### THE DATA

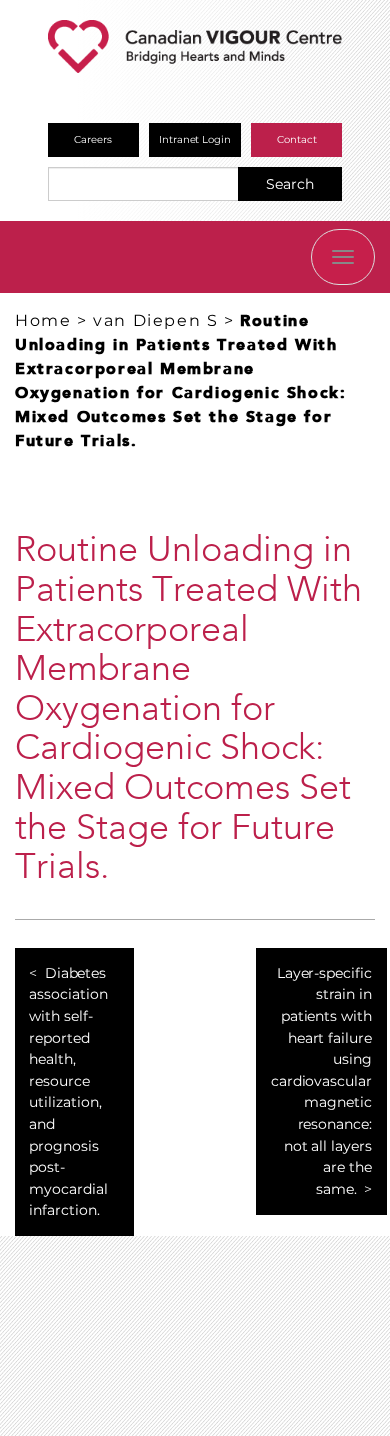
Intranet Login (195, 139)
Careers (93, 139)
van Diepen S (155, 320)
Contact (297, 139)
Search (290, 184)
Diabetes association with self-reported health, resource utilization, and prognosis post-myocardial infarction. (68, 1092)
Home (43, 320)
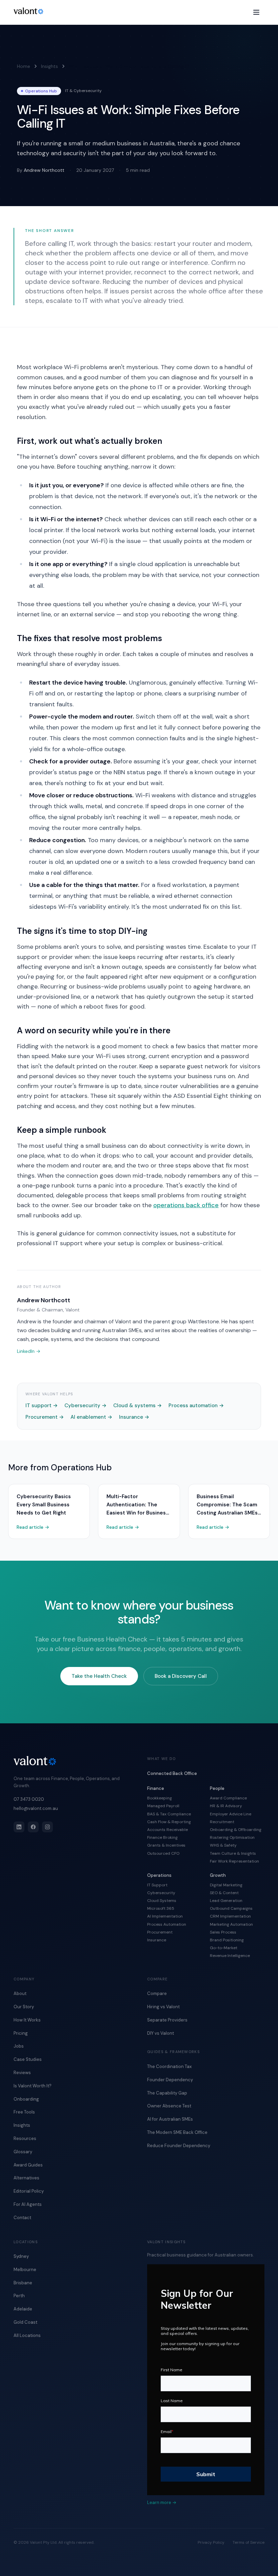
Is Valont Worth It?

### YOUR ASSIGNMENT
All that is wanted is an exact copy of the lines from the line bearing "Diabetes association with" through the final line of the entries, including both ends but no pictures.

### SOLUTION
Diabetes association with self-reported health, resource utilization, and prognosis post-myocardial infarction. (68, 1092)
Home (43, 320)
Is Valont Worth It?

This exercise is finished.